The primary tension afflicting the earliest churches, according to what we read in the book of Acts and Paul’s letters, was between those Jewish Christians who came to faith through Jesus’ Jewish disciples in Judea, and the growing number of Greek and Roman “Gentile” Christians converted through the missionary journeys of Paul and his associates. Paul tried to navigate the conflicts, getting the Jerusalem leadership to back off their demand that Gentile believers be circumcised before baptism, and encouraging the Gentile churches to give generously toward those afflicted by the famine in Judea. But tensions remained; Christ’s body has never in human history been truly one.
In this letter, Paul addresses Gentile believers tired of being considered “not quite Christians” by the Jerusalem factions. He reminds them that they were once outsiders, “aliens from the commonwealth of Israel, and strangers to the covenants of promise, having no hope and without God in the world. But now in Christ Jesus you who once were far off have been brought near by the blood of Christ.” In light of their new status, he wants them to seek reconciliation with those who would exclude them, and stay rooted in Christ. “For he is our peace; in his flesh he has made both groups into one and has broken down the dividing wall, that is, the hostility between us.”
Can we be reconciled with Christians who seem to ignore so much that Christ did, said and taught? Who ignore his command to welcome the stranger and love the enemy, who uphold the sanctity of unborn life but dismiss the life-threatening violence and poverty afflicting so many already born? How can we be reconciled in Christ if some don’t seem to worship the same Lord we meet in the New Testament? Here’s a place to start:
So he came and proclaimed peace to you who were far off and peace to those who were near; for through him both of us have access in one Spirit to the Father.
We all have access to the Father in the Spirit, and so we all have the same access to the truth. What each does with it remains a matter of choice, and it is up to God to reveal and to judge. We are called to bear witness to the truth we encounter in the Gospels, and the Truth we have met in the living person of Jesus Christ. The answer is draw near to Christ, if not to all those who claim to follow him.
Paul ends with this stirring reminder: So then you are no longer strangers and aliens, but you are citizens with the saints and also members of the household of God, built upon the foundation of the apostles and prophets, with Christ Jesus himself as the cornerstone. In him the whole structure is joined together and grows into a holy temple in the Lord; in whom you also are built together spiritually into a dwelling place for God.
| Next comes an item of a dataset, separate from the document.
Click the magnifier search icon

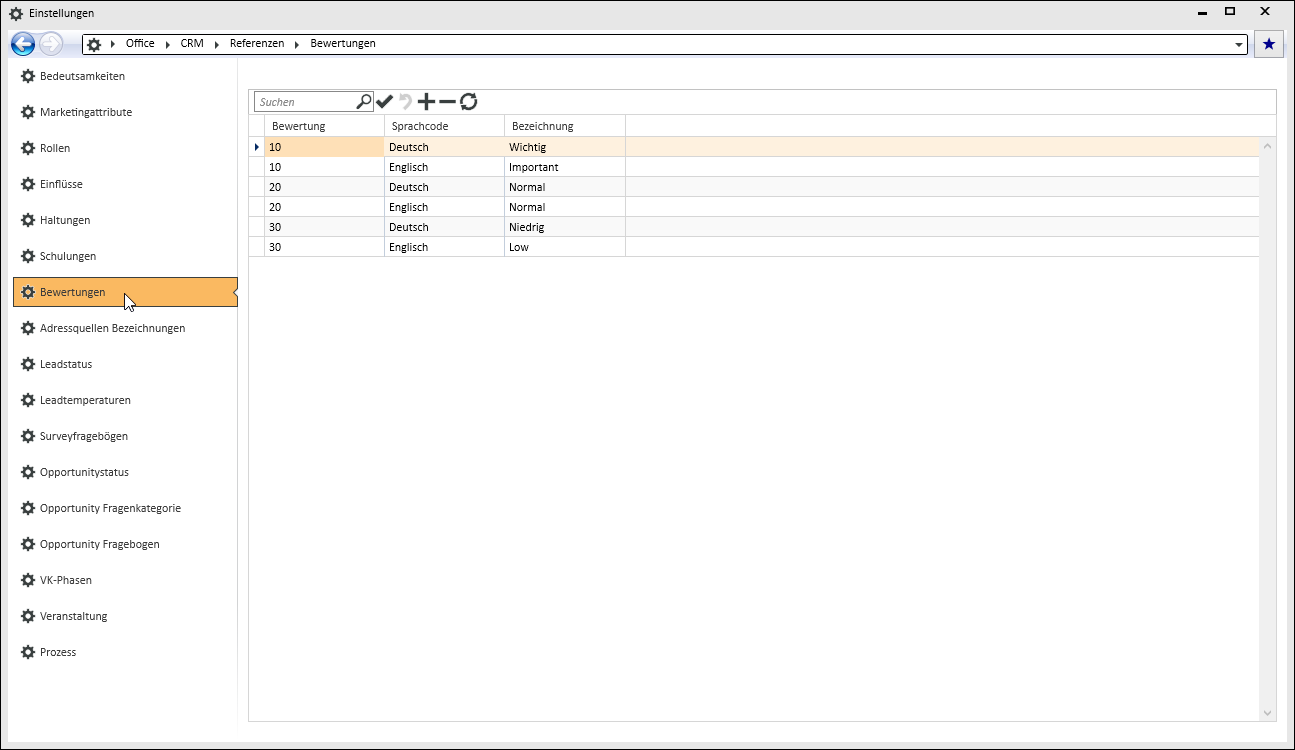click(x=364, y=101)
If we make it our intention to base our life in faith on Christ Jesus himself; if we make it our desire to grow together spiritually into a place where God can be known on earth, a temple, a dwelling place, we will have a firm foundation on which to stand in relationship to those who seem to distort Christianity We can disagree without condemning, remembering the thousands around us who are thirsty for God, who are rightly repelled by our conflicts. Let's get busy introducing them to Jesus, our peace.